Trusting the Desk

A great many people seem to believe that we Student Library Workers are paid to do nothing.

This is not quite true. When I was hired to work in Circulation, I was given a list of expectations: scan-in returned books, build carts of books in the Sorting Room, shelve books, double-check the location of shelved books, help confused people find said books, regularly tidy up the section of children’s books (the dreaded PZs), manage the Lost and Found (which sometimes includes books), bring up packages from the Shipping Room (mostly books), and check-out BOOKS, headphones, markers, and other useful objects to patrons.

All this I signed up for–plus the added bonus of being able to sit at the desk and do homework once the books are organized. However, I have quickly learned that patrons have different expectations. They expect me to cheerfully answer an assortment of random, non-circulation-related questions simply by virtue of being behind the desk. I guess I look like I have all the answers, sitting there surrounded by books. That, or people recognize that I can’t run from their questions.

Q. Why won’t my computer connect to the printer?”

A. Hmm, I’d recommend asking that question at the other desk, the one right next to the printers, labeled INFORMATION.

Q. What is the oldest building on campus?”

A. My guess is the original portion of Central Hall, but I’d go verify that with a tour guide.

Q. Do you think Dr. Mack will mind if I use a Kahoot for the interactive portion of my presentation?”

A. Not at all! He loves Kahoot.

Q. We need you to settle an argument. Is this folder purple or blue?

A. Which of you will beat me up if I tell you that you’re colorblind?

Q. What time does ballroom club meet?”

A. 4-6 pm every Friday. Bring men.

Q. Have you seen Joy walk by in the past twenty minutes?

A. She is busy solving a moral dilemma over by the VHS tapes.

Q. When is that one homework assignment due again?

A. I suppose it would take too much effort for you to check Canvas on your phone, so I’ll look up the website on the circulation computer, type in my crazy long last name and password, and navigate to the course page to find that for you. Oh, wait. I know the answer off the top of my head. It’s due tomorrow.

Don’t worry; the sarcasm is fictitious. I actually enjoy getting asked questions that are not part of my job description. I love getting to interact with the people of campus–even if it mean admitting my ignorance of technology and history.

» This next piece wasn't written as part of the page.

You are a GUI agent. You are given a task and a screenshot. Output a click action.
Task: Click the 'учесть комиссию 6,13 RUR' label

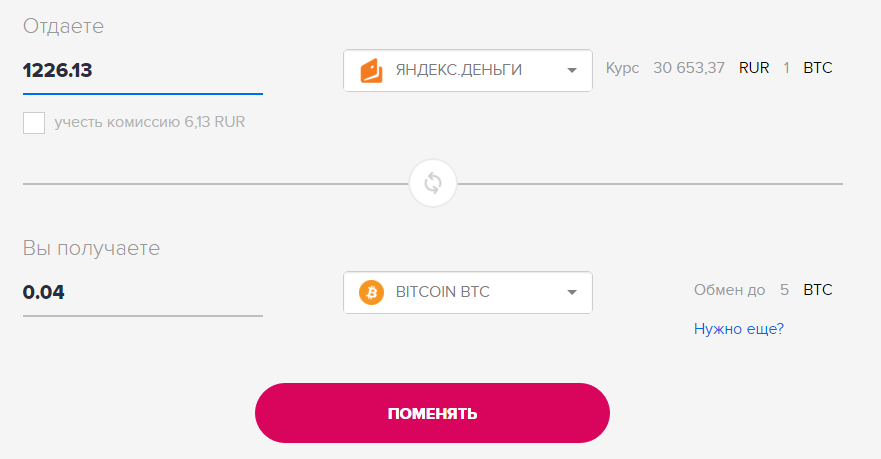click(x=150, y=123)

Still, sometimes I lament that appearances are so deceiving. I regret that I did not have to pass the MCAT (Mastery of Certifiable Answers Test) to qualify for a chair at the desk. Maybe I just need to give it more time, but the Circulation desk has yet to imbue me with its inherent knowledge. Sadly, it seems that the desk itself cannot put all your questions to rest, but it is still a good place to flag down a friend to help with math homework.

Questions to Consider:
Who do you trust for answers?
How much do external appearances affect your trust?
When people ask you a question, are you honest in your lack of knowledge, or do you “make stuff up” to look smart?